Lignes enregistrées:
○ ○ ○ ○ ○
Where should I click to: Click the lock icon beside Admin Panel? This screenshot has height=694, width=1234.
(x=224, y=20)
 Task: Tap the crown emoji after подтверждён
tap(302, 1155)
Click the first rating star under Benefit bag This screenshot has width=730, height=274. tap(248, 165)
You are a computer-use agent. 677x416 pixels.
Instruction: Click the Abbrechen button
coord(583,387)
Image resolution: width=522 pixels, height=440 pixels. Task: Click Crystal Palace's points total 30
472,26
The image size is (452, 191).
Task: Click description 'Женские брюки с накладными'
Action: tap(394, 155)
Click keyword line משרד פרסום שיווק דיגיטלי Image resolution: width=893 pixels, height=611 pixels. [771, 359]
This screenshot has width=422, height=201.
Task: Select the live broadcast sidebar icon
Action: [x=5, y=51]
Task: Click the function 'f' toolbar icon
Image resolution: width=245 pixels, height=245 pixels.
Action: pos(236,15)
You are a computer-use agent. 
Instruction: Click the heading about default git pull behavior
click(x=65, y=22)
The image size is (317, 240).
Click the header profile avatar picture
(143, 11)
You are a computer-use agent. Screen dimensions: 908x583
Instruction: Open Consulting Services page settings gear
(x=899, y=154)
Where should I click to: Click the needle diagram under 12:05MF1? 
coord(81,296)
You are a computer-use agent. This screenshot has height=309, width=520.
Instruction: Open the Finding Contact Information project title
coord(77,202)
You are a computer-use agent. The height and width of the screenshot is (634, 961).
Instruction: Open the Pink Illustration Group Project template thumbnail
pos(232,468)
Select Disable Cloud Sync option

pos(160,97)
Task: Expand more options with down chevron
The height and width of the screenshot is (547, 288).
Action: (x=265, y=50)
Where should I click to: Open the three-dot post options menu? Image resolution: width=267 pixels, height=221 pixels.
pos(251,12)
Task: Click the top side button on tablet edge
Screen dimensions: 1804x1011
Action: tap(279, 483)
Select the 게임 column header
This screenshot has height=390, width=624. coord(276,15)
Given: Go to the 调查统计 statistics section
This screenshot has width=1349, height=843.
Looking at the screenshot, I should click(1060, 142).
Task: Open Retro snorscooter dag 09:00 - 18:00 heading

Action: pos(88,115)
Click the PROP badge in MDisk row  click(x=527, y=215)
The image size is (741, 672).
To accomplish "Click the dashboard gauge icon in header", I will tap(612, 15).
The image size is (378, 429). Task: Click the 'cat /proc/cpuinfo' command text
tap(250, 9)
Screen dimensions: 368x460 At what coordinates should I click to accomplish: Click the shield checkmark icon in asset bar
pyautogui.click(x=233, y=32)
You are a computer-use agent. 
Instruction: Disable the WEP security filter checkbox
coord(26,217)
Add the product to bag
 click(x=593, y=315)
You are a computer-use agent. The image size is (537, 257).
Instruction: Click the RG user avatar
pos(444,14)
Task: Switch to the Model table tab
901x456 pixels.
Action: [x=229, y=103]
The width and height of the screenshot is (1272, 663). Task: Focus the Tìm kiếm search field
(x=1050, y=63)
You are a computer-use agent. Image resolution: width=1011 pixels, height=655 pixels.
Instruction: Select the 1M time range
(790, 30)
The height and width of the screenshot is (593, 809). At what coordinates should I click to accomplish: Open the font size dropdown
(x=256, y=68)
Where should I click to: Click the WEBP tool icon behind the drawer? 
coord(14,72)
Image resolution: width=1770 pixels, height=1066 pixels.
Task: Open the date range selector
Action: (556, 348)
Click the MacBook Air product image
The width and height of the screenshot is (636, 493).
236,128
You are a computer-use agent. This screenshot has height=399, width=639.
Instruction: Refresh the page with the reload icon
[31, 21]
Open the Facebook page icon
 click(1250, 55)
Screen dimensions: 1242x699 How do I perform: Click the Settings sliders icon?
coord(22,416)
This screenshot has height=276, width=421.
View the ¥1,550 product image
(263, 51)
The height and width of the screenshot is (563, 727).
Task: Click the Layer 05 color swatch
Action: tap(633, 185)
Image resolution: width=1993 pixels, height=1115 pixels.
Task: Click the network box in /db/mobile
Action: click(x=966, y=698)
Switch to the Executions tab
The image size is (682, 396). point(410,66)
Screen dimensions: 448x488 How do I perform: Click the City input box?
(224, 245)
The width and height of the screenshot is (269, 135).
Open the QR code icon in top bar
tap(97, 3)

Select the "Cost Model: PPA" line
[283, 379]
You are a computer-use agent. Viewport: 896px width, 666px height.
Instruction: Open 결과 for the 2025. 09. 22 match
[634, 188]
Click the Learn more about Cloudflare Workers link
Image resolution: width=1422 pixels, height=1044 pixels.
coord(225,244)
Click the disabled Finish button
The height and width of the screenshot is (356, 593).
○ ○ ○ ○ ○
Problème à résoudre: Mettez à jour tous les enregistrements ci-dessus en remplaçant « computer-use agent » par « GUI agent ». Tout le reste doit rester identique.

Solution du problème:
Where should I click to: Click the lock icon beside Admin Panel? This screenshot has height=694, width=1234.
(x=224, y=20)
 Task: Tap the crown emoji after подтверждён
tap(302, 1155)
Click the first rating star under Benefit bag This screenshot has width=730, height=274. tap(248, 165)
You are a GUI agent. 677x416 pixels.
Instruction: Click the Abbrechen button
coord(583,387)
Image resolution: width=522 pixels, height=440 pixels. Task: Click Crystal Palace's points total 30
472,26
The image size is (452, 191).
Task: Click description 'Женские брюки с накладными'
Action: tap(394, 155)
Click keyword line משרד פרסום שיווק דיגיטלי Image resolution: width=893 pixels, height=611 pixels. [771, 359]
This screenshot has width=422, height=201.
Task: Select the live broadcast sidebar icon
Action: [x=5, y=51]
Task: Click the function 'f' toolbar icon
Image resolution: width=245 pixels, height=245 pixels.
Action: pos(236,15)
You are a GUI agent. 
Instruction: Click the heading about default git pull behavior
click(x=65, y=22)
The image size is (317, 240).
Click the header profile avatar picture
(143, 11)
You are a GUI agent. Screen dimensions: 908x583
Instruction: Open Consulting Services page settings gear
(x=899, y=154)
Where should I click to: Click the needle diagram under 12:05MF1? 
coord(81,296)
You are a GUI agent. This screenshot has height=309, width=520.
Instruction: Open the Finding Contact Information project title
coord(77,202)
You are a GUI agent. The height and width of the screenshot is (634, 961).
Instruction: Open the Pink Illustration Group Project template thumbnail
pos(232,468)
Select Disable Cloud Sync option

pos(160,97)
Task: Expand more options with down chevron
The height and width of the screenshot is (547, 288).
Action: (x=265, y=50)
Where should I click to: Open the three-dot post options menu? Image resolution: width=267 pixels, height=221 pixels.
pos(251,12)
Task: Click the top side button on tablet edge
Screen dimensions: 1804x1011
Action: tap(279, 483)
Select the 게임 column header
This screenshot has height=390, width=624. coord(276,15)
Given: Go to the 调查统计 statistics section
This screenshot has width=1349, height=843.
Looking at the screenshot, I should click(1060, 142).
Task: Open Retro snorscooter dag 09:00 - 18:00 heading

Action: pos(88,115)
Click the PROP badge in MDisk row  click(x=527, y=215)
The image size is (741, 672).
To accomplish "Click the dashboard gauge icon in header", I will tap(612, 15).
The image size is (378, 429). Task: Click the 'cat /proc/cpuinfo' command text
tap(250, 9)
Screen dimensions: 368x460 At what coordinates should I click to accomplish: Click the shield checkmark icon in asset bar
pyautogui.click(x=233, y=32)
You are a GUI agent. 
Instruction: Disable the WEP security filter checkbox
coord(26,217)
Add the product to bag
 click(x=593, y=315)
You are a GUI agent. The image size is (537, 257).
Instruction: Click the RG user avatar
pos(444,14)
Task: Switch to the Model table tab
901x456 pixels.
Action: [x=229, y=103]
The width and height of the screenshot is (1272, 663). Task: Focus the Tìm kiếm search field
(x=1050, y=63)
You are a GUI agent. Image resolution: width=1011 pixels, height=655 pixels.
Instruction: Select the 1M time range
(790, 30)
The height and width of the screenshot is (593, 809). At what coordinates should I click to accomplish: Open the font size dropdown
(x=256, y=68)
Where should I click to: Click the WEBP tool icon behind the drawer? 
coord(14,72)
Image resolution: width=1770 pixels, height=1066 pixels.
Task: Open the date range selector
Action: (556, 348)
Click the MacBook Air product image
The width and height of the screenshot is (636, 493).
236,128
You are a GUI agent. This screenshot has height=399, width=639.
Instruction: Refresh the page with the reload icon
[31, 21]
Open the Facebook page icon
 click(1250, 55)
Screen dimensions: 1242x699 How do I perform: Click the Settings sliders icon?
coord(22,416)
This screenshot has height=276, width=421.
View the ¥1,550 product image
(263, 51)
The height and width of the screenshot is (563, 727).
Task: Click the Layer 05 color swatch
Action: tap(633, 185)
Image resolution: width=1993 pixels, height=1115 pixels.
Task: Click the network box in /db/mobile
Action: click(x=966, y=698)
Switch to the Executions tab
The image size is (682, 396). point(410,66)
Screen dimensions: 448x488 How do I perform: Click the City input box?
(224, 245)
The width and height of the screenshot is (269, 135).
Open the QR code icon in top bar
tap(97, 3)

Select the "Cost Model: PPA" line
[283, 379]
You are a GUI agent. Viewport: 896px width, 666px height.
Instruction: Open 결과 for the 2025. 09. 22 match
[634, 188]
Click the Learn more about Cloudflare Workers link
Image resolution: width=1422 pixels, height=1044 pixels.
coord(225,244)
Click the disabled Finish button
The height and width of the screenshot is (356, 593).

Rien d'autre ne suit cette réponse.